Information supplied:
####

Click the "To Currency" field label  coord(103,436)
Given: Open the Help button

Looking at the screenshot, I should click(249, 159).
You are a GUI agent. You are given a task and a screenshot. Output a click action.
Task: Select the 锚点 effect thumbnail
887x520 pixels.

####

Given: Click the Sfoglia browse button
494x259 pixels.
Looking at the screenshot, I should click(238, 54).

####

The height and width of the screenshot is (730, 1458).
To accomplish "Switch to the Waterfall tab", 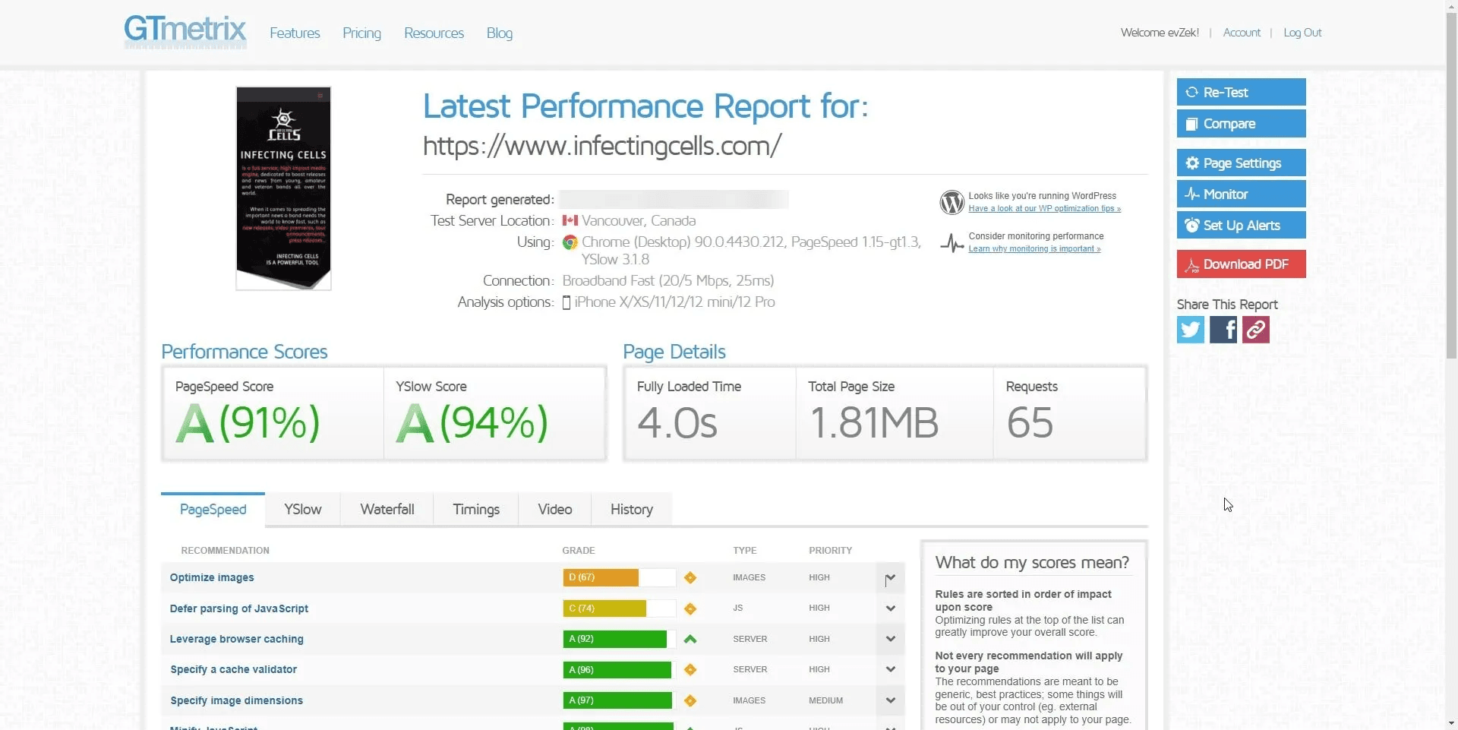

####

Requirements:
Transcribe the stretch of records from the line containing "Given: Click the Sfoglia browse button" through the line containing "Looking at the screenshot, I should click(238, 54).", reproducing each line as it stands.

Solution for this task:
Given: Click the Sfoglia browse button
494x259 pixels.
Looking at the screenshot, I should click(238, 54).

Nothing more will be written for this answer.